*Task requirements*.
Copy out each line containing "agent" from the entries below.

(Collected data)
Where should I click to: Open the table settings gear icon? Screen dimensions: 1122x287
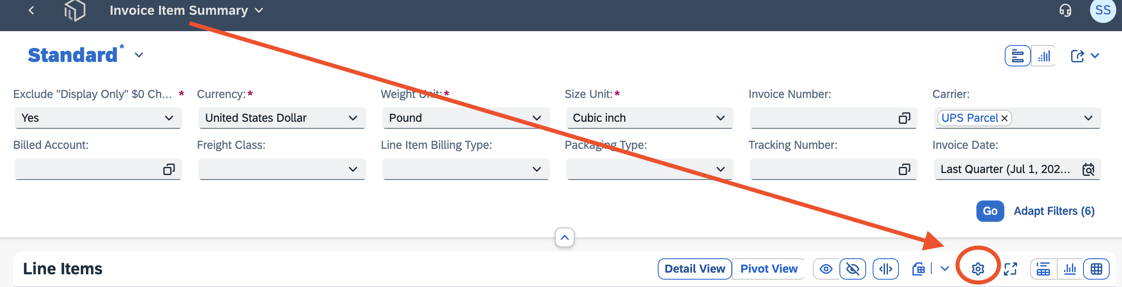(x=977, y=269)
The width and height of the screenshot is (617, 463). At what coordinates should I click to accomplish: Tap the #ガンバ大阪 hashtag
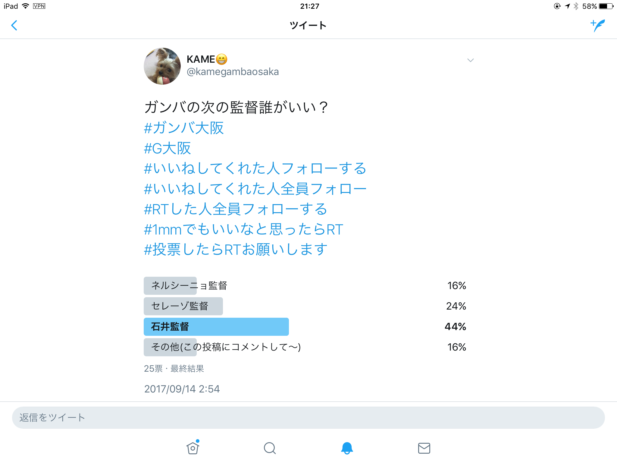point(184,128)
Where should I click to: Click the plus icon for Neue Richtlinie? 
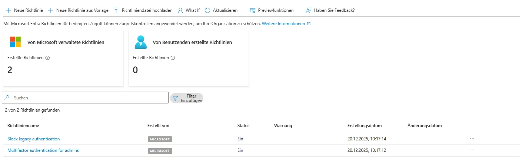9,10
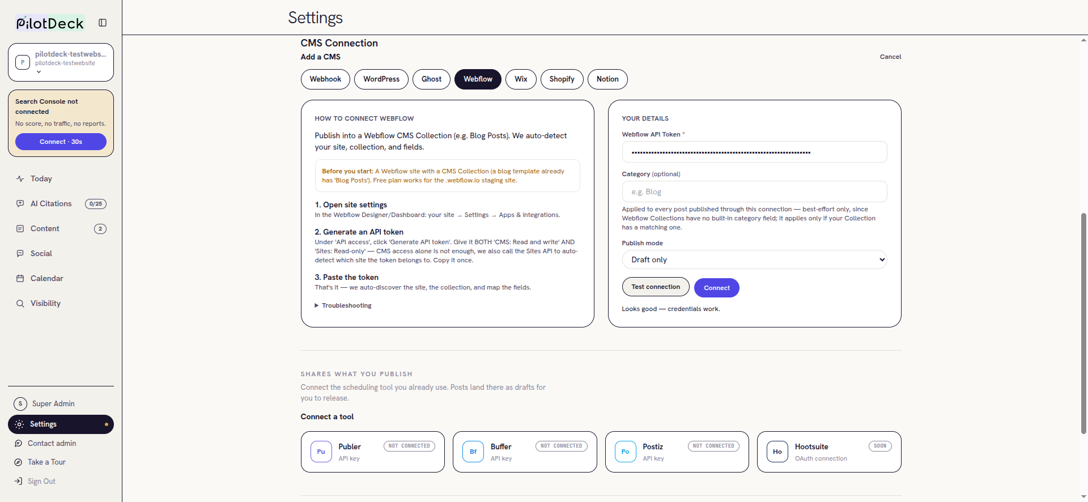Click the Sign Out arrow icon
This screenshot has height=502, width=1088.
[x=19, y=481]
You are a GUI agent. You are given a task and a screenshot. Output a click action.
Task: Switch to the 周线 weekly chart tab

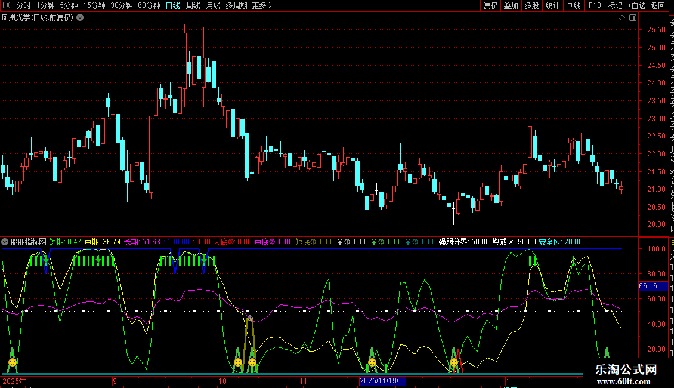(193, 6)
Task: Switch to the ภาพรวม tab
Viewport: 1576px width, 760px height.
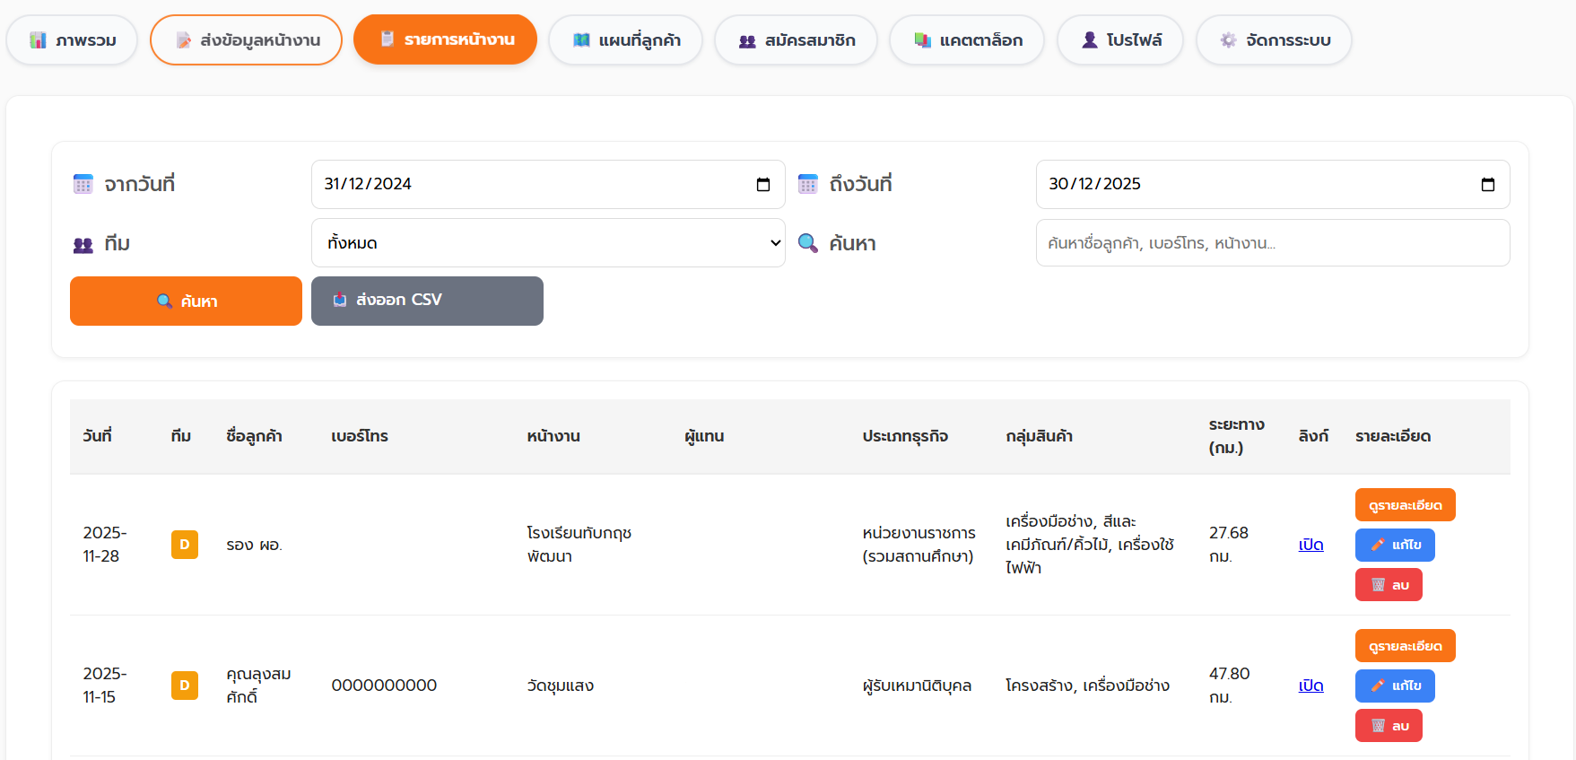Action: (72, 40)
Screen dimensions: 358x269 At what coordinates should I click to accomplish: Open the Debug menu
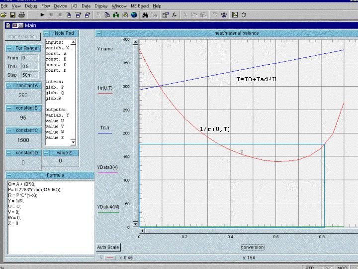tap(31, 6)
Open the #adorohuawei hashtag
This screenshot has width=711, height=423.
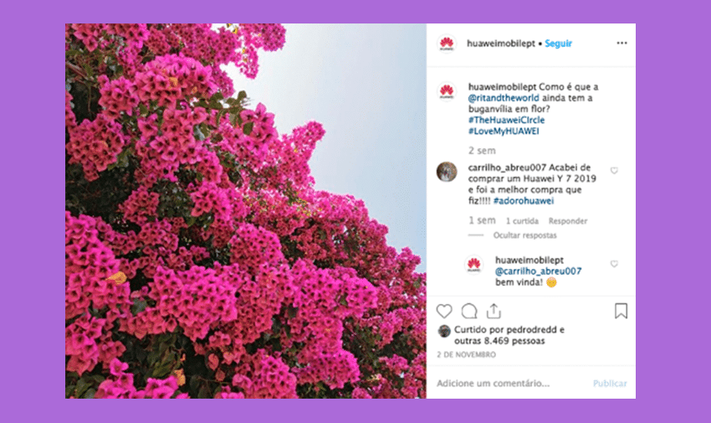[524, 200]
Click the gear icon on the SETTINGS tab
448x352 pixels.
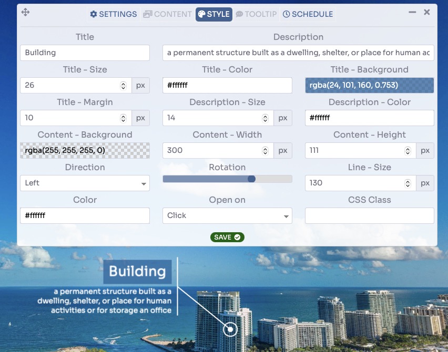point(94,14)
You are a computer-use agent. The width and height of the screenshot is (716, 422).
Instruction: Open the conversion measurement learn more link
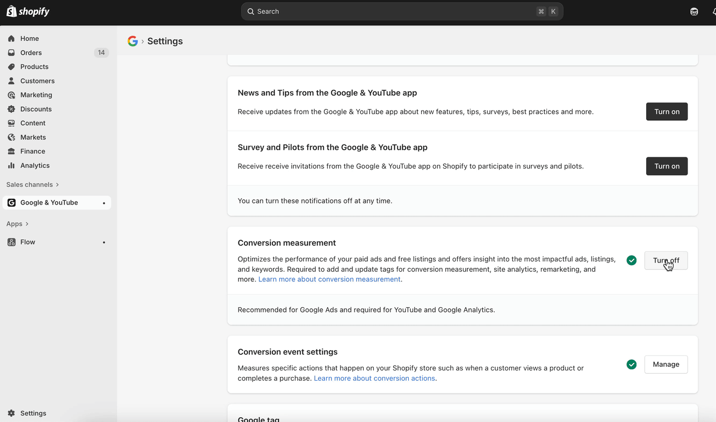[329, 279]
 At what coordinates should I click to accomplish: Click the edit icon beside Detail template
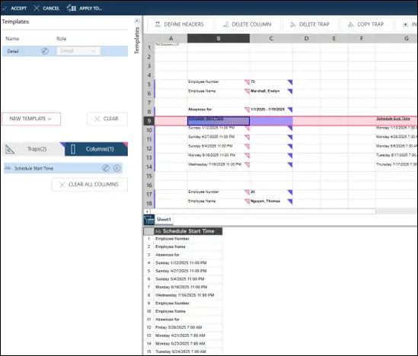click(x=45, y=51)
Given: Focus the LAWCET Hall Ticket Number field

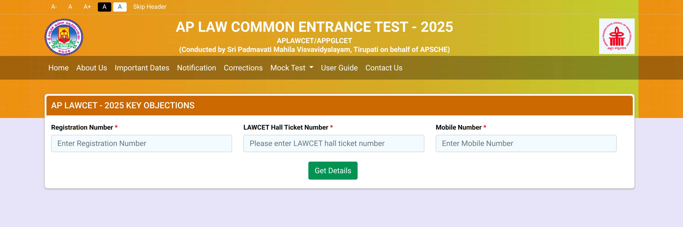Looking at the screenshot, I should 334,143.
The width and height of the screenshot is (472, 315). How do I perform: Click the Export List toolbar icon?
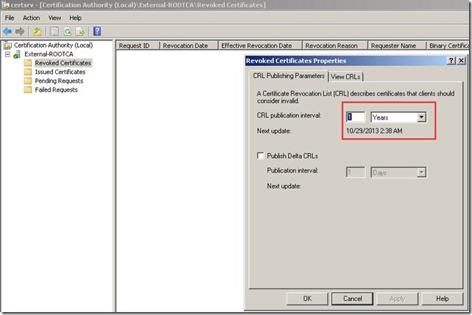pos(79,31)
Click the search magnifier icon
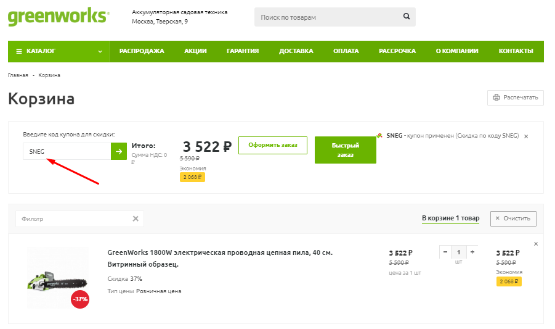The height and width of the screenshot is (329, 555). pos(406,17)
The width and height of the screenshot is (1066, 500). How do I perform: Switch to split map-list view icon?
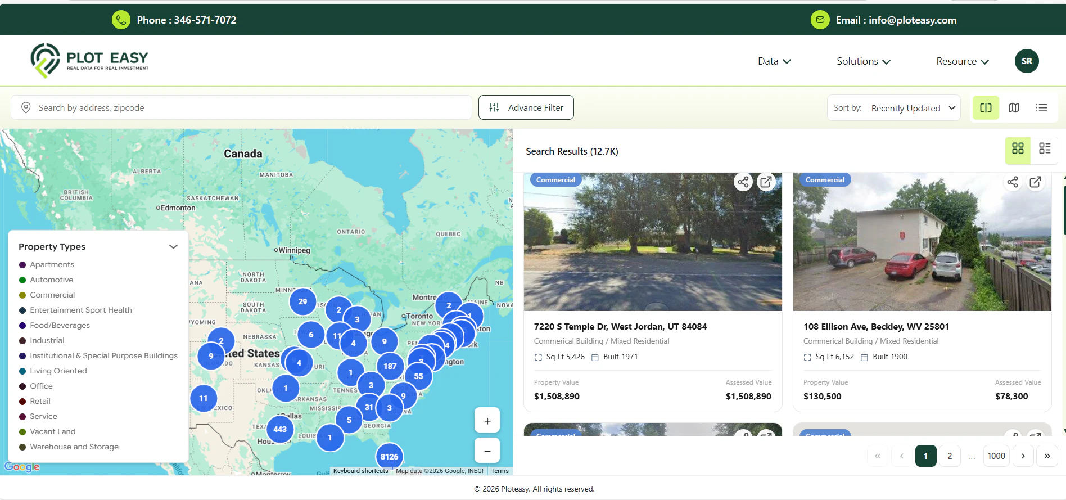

*Written solution*.
You are a GUI agent. You are given a task and a screenshot. Output a click action.
You are a computer-use agent. The width and height of the screenshot is (716, 422).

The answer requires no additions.